A deal with Britain that could see a Libyan convicted for the Lockerbie bombings extradited home and a French arms agreement were key to last week's release of six foreign medics, Libyan leader Muammar Qaddafi's son said in comments published on Wednesday.
Former Libyan secret agent Abdelbaset Ali Mohmed Al-Megrahi, who was jailed for the 1988 bombing of a US airliner over Lockerbie, Scotland, won the right to a new appeal in June after a court ruled he may have been wrongly convicted.
In an interview with France's Le Monde newspaper, Saif ul-Islam Qaddafi said Tripoli had drawn a link between Megrahi's situation and that of the five nurses and doctor jailed for infecting children with HIV/AIDS.
Asked whether the two cases were connected, Saif ul-Islam replied: "Yes. We established a link."
He told Le Monde he hoped Megrahi would soon be sent back to Libya.
"We will soon have an extradition agreement with Britain," he said, referring to a memorandum of understanding on an extradition deal signed with Libya during a visit by prime minister Tony Blair in May.
Britain's Foreign Office immediately denied there was any link.
"There is no link between Mr Megrahi and the release of the Bulgarian and Palestinian medics," a spokesman said, adding that there is no extradition agreement between Britain and the north African country.

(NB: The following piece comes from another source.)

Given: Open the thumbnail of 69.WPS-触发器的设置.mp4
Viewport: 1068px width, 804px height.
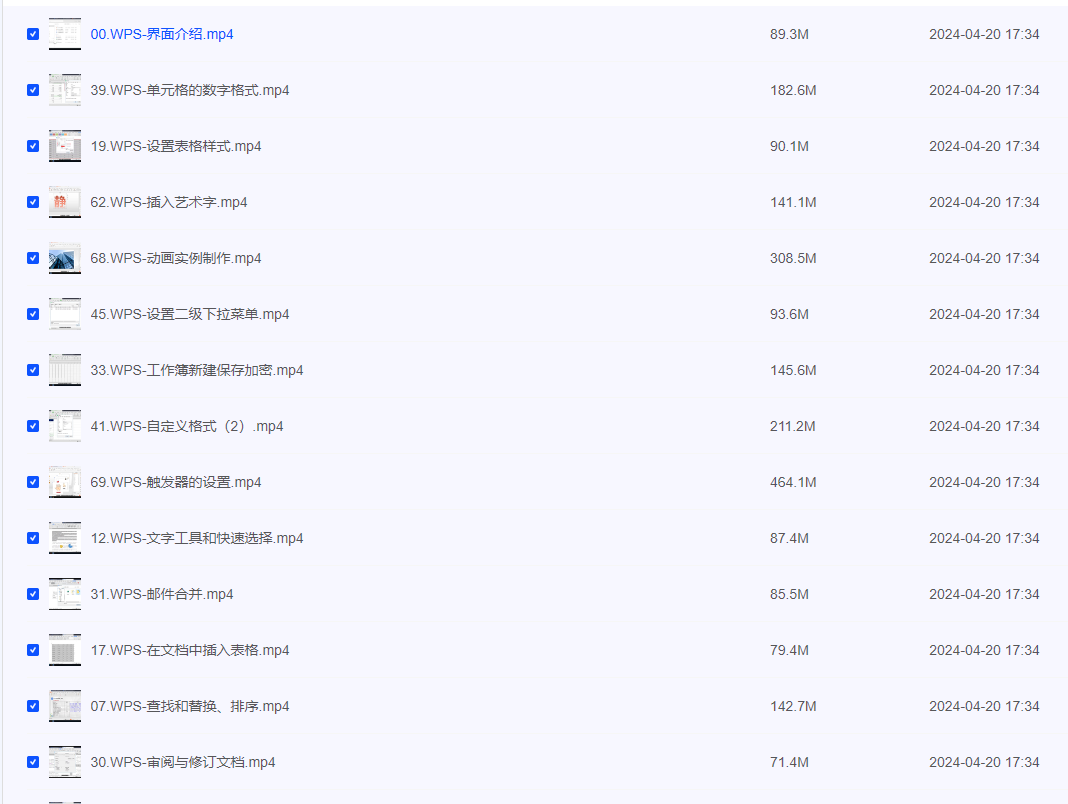Looking at the screenshot, I should [65, 482].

Saif ul-Islam also said the medics' release -- in which France played a key role -- had paved the way for the signing of major arms contracts with France.
"With the French, we have been in negotiations for a long time. We asked Sarkozy to accelerate things. Now that the nurses' case is settled, a golden opportunity has arisen," he said.
French President Nicolas Sarkozy on Wednesday said there had been no quid pro quo in connection with the release of the medics and that military contracts had not played a role.
A day after the medics' release, Sarkozy traveled to Tripoli, where he signed an agreement with Libya pledging to cooperate on a series of nuclear energy projects, including building a reactor for water desalination.
The nuclear deal has been criticized by environmentalists as a potential proliferation risk, but according to Le Monde, "the heart of the matter" was not the nuclear project, but a wide-ranging defense agreement.
"Firstly, the accord covers joint military exercises, of course. Then we will purchase anti-tank Milan missiles from France, for about 100 million euros [US$137 million] I believe," he was quoted as saying. "Afterwards, there is a plan to manufacture arms, to maintain and produce military equipment."
"You know this is the first agreement by a Western nation to supply weapons to Libya?" he said. "Representatives of Thales and Sagem are in Libya as we speak," he said, referring to two French defense and electronics manufacturers.
As head of the Qaddafi foundation, which negotiated the medics' release and a US$400 million compensation deal for the sick children's families, Saif ul-Islam repeated the claim that "no Libyan money was paid to these families."